﻿<?xml version="1.0" encoding="utf-8"?>
<lgr xmlns="urn:ietf:params:xml:ns:lgr-1.0">
  <meta>
    <version comment="Proposed LGR for Khmer">2</version>
    <date>2016-08-15</date>
    <language>und-Khmr</language>
    <scope type="domain">.</scope>
    <unicode-version>6.3.0</unicode-version>
    <description type="text/html">
    <![CDATA[
<h1>Label Generation Rules for Khmer</h1>
<h2>Overview</h2>
<p>For more details on this proposal see "Proposal for a Khmer Script Root Zone LGR [Proposal]" </p>
<h2>Repertoire</h2>
<p>According to Section 5 "Repertoire", in "[Proposal]".</p> 
<h2>Variants</h2>
<p>According to Section 6 "Variants", in "[Proposal]", two Khmer consonants are variants of each other in their subscript form only.

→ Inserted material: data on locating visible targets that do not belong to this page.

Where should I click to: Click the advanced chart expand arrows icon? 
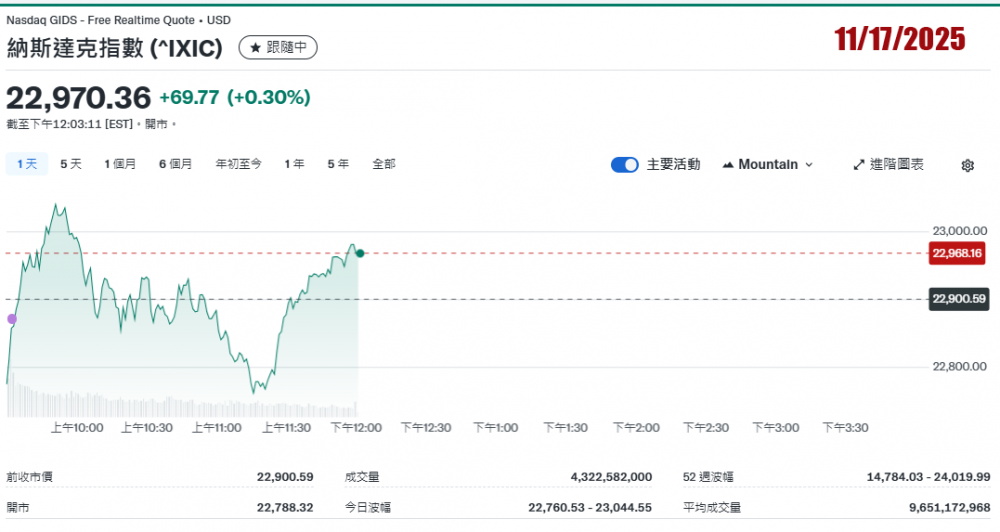click(858, 165)
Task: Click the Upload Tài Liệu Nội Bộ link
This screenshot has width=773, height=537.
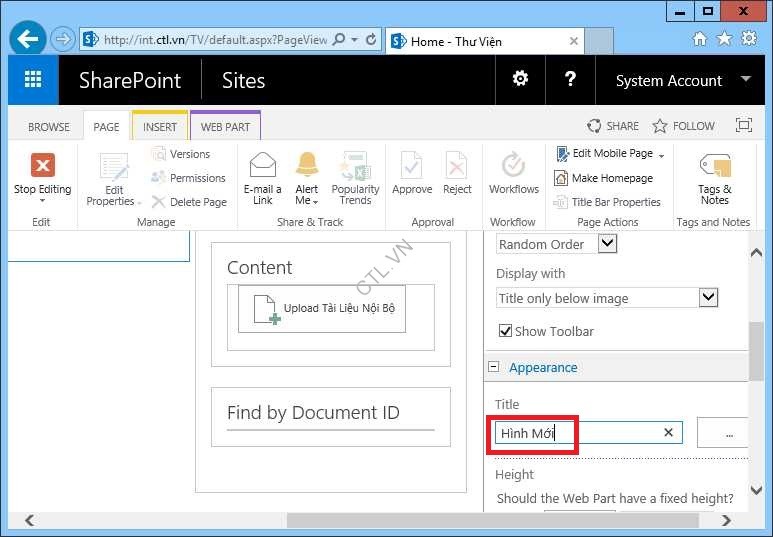Action: [x=338, y=308]
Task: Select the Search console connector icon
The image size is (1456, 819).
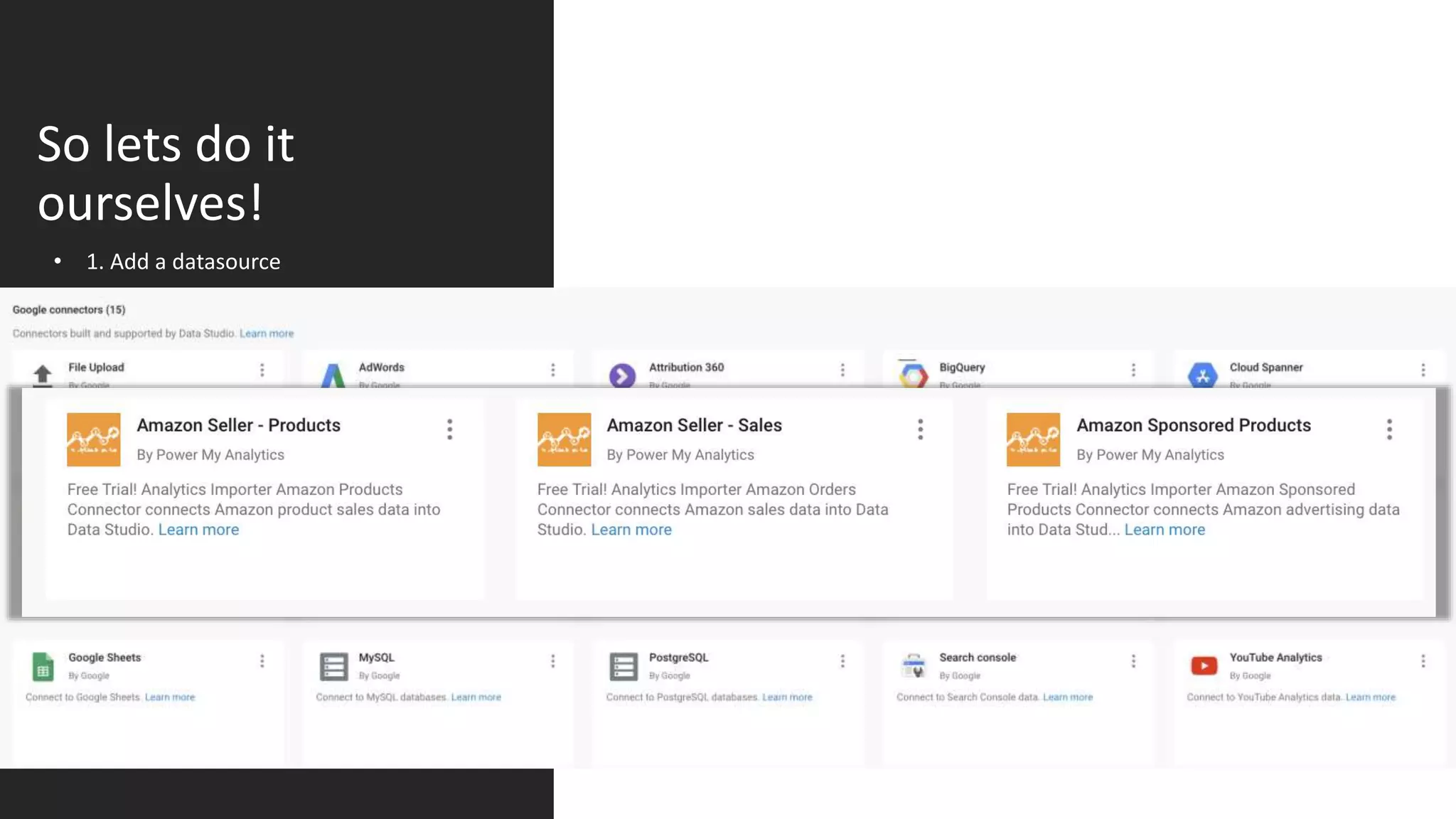Action: (x=914, y=667)
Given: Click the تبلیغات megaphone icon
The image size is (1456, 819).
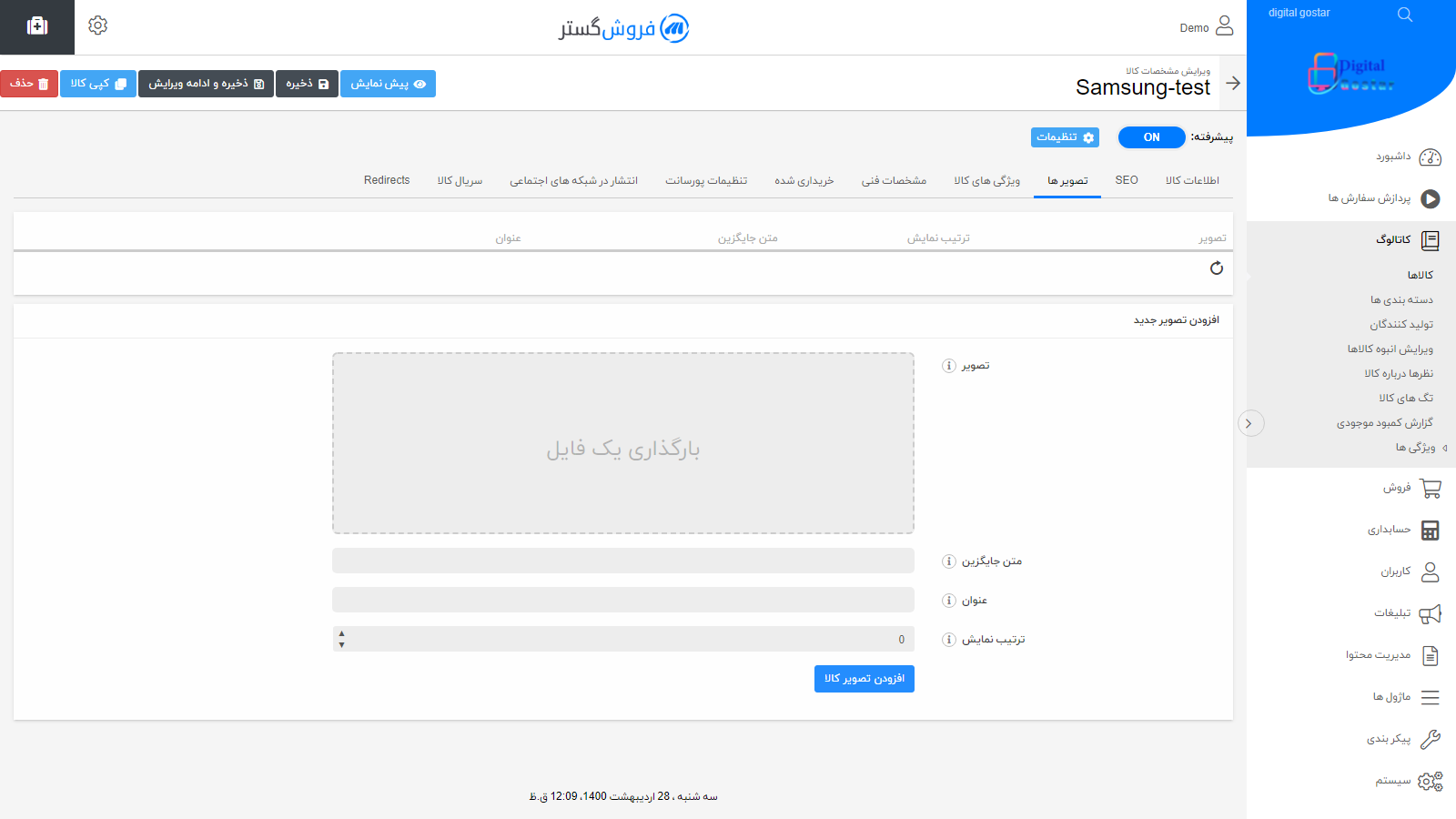Looking at the screenshot, I should (x=1431, y=612).
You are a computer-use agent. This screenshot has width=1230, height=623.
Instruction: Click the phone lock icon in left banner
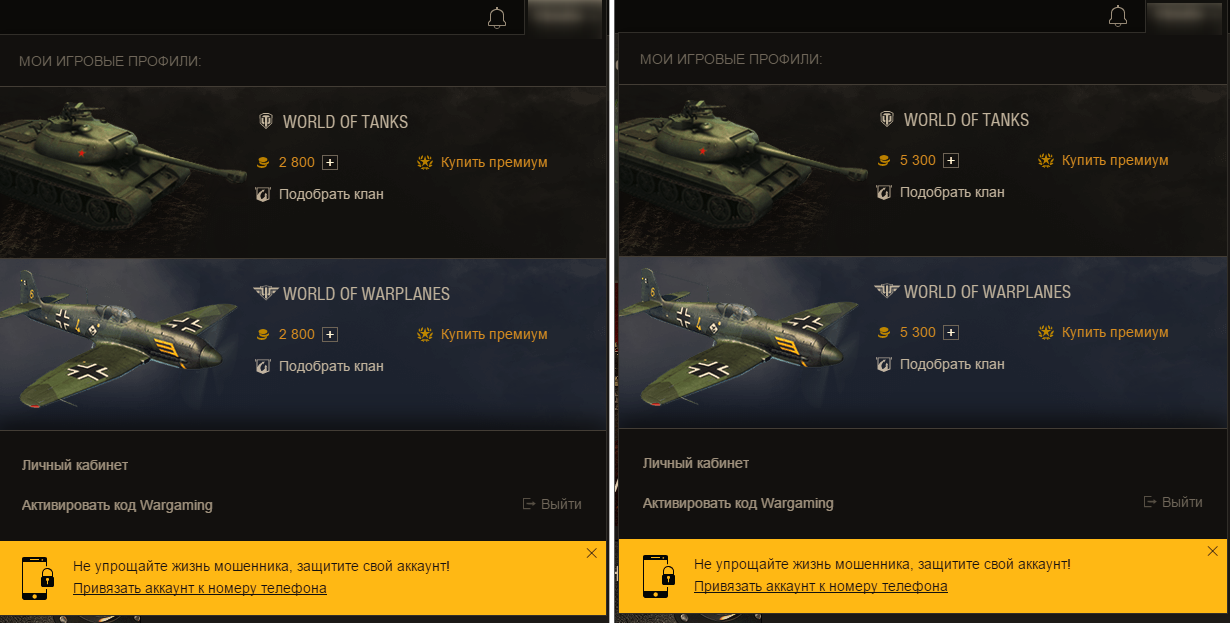tap(37, 577)
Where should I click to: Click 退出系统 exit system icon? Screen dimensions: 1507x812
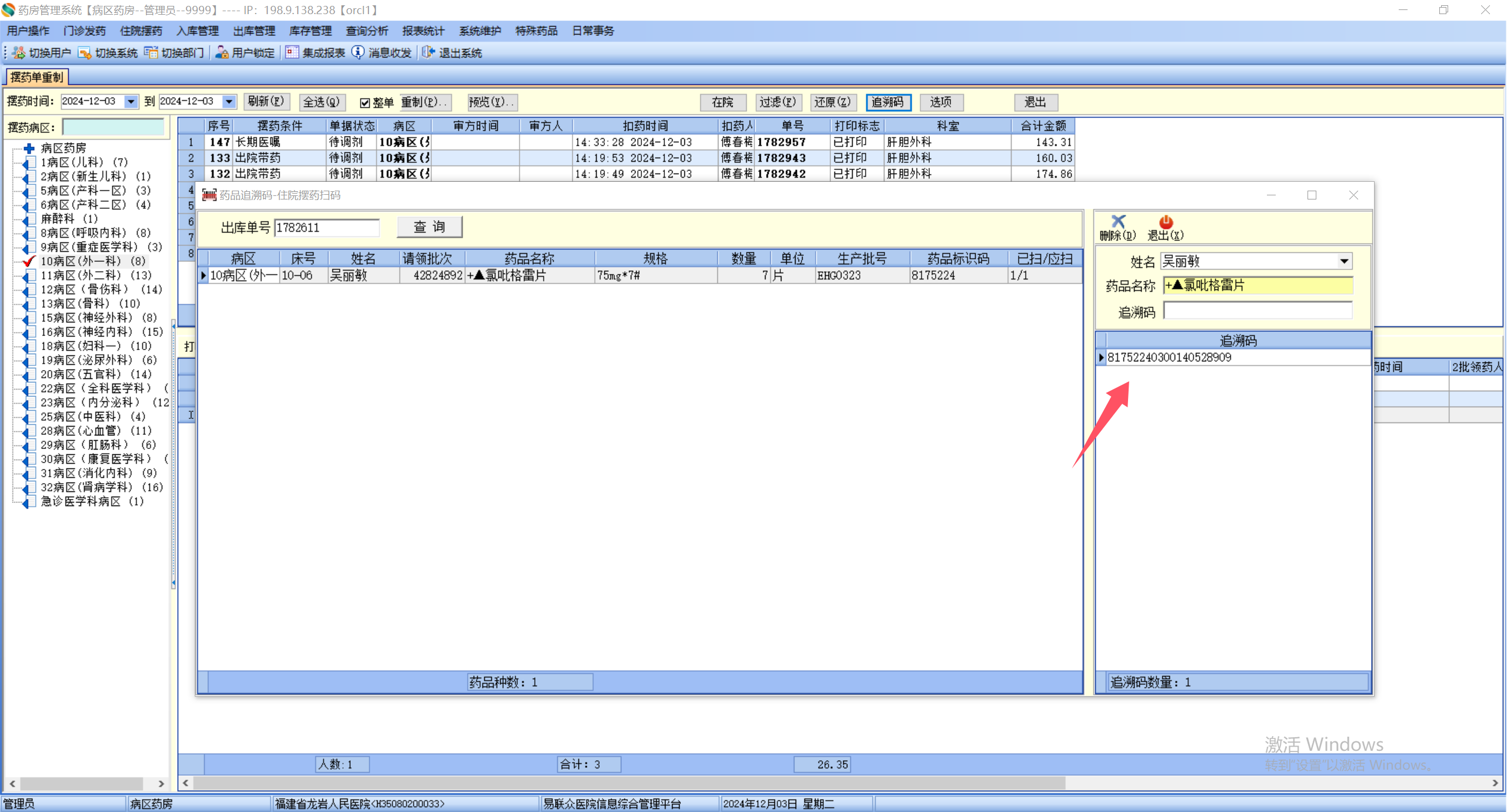coord(428,53)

This is captured by a variant relation between the two subscript sequences, which are listed explicitly in the repertoire.</p>
<h2>Character Classes</h2>
<p>Some consonants have been given the tag "base only"; these do not take subscript form. </p>
<p>The character U+17C9 (៉) KHMER SIGN MUUSIKATOAN is used with a subset of <i>first series</i> consonants, code points from this subset have been given the tag "series-one". </p>
<p>The character U+17CA (៊) KHMER SIGN TRIISAP is used with subset of <i>second series</i> consonants and with U+1794 (ប) KHMER LETTER BA. Code points from this subset have been given the tag "series-two". The series, and the sets of code points used with these two signs are defined in [210]. The character U+17CB (់) KHMER SIGN BANTOC is used with a subset of consonants, that subset has been given the tag "series-three" [205]. The characters U+17C9 (៉) KHMER SIGN MUUSIKATOAN and U+17CA (៊) KHMER SIGN TRIISAP are collectively known as consonant shifters and have been given the tag "shifter". </p>
<p>The character U+17CC (៌) KHMER SIGN ROBAT has been given the tag "robat". </p>
<p>The character U+17C6 (ំ) KHMER SIGN NIKAHIT is used with consonants and some dependent vowels. These dependent vowels have been given a tag "dependent-vowel-1" (see Section 5.3 in [Proposal]). The character U+17C7 (ះ) KHMER SIGN REAHMUK is used with consonants and some dependent vowels. These dependent vowels have been given a tag "dependent-vowel-2" (see Section 5.3 in [Proposal]). The code point U+17B7 (ិ) KHMER VOWEL SIGN I has been given a tag "dependent-vowel-3".</p>
<h2>Whole Label Evaluation (WLE) and Context Rules</h2>
            <h3>Default Whole Label Evaluation Rules</h3> 
            <p>The LGR includes the set of required default WLE rules and actions applicable to the Root Zone and defined in [MSR-2]. They are marked with &#x235F;. The default prohibition on leading combining marks is equivalent to ensuring that a label only starts with a consonant or independent-vowel.</p> 
      <h3>Khmer-specific Rules</h3>
<p>Rules provided in the LGR as described in Section 7 of [Proposal] reasonably restrict labels so that they conform to Khmer syllable structure. 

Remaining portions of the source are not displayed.